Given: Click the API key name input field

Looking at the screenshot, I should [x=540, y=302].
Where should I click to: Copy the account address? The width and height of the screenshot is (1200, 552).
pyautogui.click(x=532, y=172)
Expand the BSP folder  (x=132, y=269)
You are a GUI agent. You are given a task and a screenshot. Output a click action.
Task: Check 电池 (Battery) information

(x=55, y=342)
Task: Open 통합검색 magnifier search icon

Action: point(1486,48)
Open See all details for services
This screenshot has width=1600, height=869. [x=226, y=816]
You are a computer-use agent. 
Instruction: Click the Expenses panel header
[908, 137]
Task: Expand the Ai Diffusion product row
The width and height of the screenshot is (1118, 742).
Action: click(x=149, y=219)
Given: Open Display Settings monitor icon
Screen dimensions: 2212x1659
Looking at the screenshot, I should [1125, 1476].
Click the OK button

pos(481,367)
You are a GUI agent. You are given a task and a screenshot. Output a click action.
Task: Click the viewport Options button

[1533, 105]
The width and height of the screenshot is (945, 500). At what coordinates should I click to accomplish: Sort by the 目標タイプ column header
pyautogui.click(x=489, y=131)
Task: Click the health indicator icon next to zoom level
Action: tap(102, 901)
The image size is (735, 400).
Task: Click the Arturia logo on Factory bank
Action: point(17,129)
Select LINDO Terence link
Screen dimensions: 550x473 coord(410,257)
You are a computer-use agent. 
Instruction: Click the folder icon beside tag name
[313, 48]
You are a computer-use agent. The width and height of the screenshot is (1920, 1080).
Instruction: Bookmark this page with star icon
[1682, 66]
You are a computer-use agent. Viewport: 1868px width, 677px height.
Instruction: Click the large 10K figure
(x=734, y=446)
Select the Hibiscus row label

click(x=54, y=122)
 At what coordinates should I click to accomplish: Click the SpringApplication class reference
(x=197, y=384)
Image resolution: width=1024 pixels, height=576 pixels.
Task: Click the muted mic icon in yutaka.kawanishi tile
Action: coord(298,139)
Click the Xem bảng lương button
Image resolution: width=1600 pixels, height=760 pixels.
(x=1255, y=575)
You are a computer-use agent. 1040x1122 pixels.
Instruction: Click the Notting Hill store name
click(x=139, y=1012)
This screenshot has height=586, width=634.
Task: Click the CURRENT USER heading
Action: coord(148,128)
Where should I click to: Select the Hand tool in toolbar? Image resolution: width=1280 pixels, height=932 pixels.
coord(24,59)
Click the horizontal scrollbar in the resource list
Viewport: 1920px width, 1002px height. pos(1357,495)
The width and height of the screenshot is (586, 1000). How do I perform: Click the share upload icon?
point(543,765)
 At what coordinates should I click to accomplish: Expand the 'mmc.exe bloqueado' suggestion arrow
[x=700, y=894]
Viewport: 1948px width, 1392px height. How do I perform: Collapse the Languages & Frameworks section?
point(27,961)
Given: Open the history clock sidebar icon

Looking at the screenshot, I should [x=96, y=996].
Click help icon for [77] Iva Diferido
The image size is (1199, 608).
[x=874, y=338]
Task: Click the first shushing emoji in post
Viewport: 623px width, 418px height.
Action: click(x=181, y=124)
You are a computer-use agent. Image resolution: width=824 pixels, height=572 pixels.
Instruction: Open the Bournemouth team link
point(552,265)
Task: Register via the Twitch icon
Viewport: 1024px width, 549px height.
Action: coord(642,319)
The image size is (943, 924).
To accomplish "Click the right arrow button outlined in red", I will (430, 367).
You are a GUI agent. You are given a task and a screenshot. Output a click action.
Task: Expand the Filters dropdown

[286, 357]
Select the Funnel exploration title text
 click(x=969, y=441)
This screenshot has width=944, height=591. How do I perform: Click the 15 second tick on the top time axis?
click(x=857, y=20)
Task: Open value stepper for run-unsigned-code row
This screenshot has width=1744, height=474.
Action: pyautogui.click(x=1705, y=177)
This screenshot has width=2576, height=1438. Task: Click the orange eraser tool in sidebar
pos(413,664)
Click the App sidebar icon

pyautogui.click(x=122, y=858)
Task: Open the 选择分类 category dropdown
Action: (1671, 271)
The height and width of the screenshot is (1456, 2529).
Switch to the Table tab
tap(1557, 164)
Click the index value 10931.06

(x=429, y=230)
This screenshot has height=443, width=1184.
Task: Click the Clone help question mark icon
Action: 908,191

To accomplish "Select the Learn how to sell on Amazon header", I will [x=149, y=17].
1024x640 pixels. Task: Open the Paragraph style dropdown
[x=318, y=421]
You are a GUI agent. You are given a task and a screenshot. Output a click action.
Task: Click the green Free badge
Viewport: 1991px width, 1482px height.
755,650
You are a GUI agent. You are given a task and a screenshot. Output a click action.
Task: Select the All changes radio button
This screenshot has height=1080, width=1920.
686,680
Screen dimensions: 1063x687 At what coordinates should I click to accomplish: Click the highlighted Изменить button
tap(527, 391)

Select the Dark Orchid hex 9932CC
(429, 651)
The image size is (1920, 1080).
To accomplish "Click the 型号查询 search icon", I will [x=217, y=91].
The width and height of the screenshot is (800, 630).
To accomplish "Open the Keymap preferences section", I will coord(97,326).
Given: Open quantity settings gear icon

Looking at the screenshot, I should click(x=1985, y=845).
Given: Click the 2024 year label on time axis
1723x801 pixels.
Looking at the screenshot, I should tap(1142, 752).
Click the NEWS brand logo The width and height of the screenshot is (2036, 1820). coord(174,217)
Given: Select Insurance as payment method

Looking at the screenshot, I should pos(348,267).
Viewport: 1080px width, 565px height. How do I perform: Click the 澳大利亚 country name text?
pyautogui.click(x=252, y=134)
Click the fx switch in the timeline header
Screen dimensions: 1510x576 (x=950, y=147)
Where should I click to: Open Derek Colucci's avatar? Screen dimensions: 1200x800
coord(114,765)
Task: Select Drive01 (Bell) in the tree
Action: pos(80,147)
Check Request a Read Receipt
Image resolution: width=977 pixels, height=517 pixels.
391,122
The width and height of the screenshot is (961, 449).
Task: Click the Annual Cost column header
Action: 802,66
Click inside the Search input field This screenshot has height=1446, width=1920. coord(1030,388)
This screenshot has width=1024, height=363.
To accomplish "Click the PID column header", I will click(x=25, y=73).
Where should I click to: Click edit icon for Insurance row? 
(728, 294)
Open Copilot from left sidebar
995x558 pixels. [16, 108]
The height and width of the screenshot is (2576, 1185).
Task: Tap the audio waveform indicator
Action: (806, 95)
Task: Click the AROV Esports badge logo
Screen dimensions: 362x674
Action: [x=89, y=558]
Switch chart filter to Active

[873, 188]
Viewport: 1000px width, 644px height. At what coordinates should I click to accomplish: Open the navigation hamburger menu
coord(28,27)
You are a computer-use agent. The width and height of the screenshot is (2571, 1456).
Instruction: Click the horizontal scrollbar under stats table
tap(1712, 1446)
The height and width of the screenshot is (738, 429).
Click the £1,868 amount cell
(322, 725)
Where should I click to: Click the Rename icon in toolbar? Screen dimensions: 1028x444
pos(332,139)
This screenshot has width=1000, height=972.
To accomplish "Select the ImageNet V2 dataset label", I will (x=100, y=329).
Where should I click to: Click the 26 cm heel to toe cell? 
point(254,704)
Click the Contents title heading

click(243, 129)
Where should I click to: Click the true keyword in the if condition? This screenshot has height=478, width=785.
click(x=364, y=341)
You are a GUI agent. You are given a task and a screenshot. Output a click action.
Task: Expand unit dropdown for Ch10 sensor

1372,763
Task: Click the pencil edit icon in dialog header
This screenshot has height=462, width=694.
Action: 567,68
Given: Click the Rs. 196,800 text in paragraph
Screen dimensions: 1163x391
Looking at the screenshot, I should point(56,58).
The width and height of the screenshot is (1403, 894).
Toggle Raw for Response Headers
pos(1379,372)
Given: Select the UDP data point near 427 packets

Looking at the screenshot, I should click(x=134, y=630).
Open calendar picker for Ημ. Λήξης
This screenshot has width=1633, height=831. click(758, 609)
----------
[ЗАДАНИЕ] Замените "dropdown" на "menu" в строках от строки с "Where should I click to: Click the true" до последней строки включительно и приведите эти строки заново. Всё остальное оставьте без изменений.

[ОТВЕТ]
Where should I click to: Click the true keyword in the if condition? This screenshot has height=478, width=785.
click(x=364, y=341)
You are a GUI agent. You are given a task and a screenshot. Output a click action.
Task: Expand unit menu for Ch10 sensor

1372,763
Task: Click the pencil edit icon in dialog header
This screenshot has height=462, width=694.
Action: 567,68
Given: Click the Rs. 196,800 text in paragraph
Screen dimensions: 1163x391
Looking at the screenshot, I should point(56,58).
The width and height of the screenshot is (1403, 894).
Toggle Raw for Response Headers
pos(1379,372)
Given: Select the UDP data point near 427 packets

Looking at the screenshot, I should click(x=134, y=630).
Open calendar picker for Ημ. Λήξης
This screenshot has width=1633, height=831. click(758, 609)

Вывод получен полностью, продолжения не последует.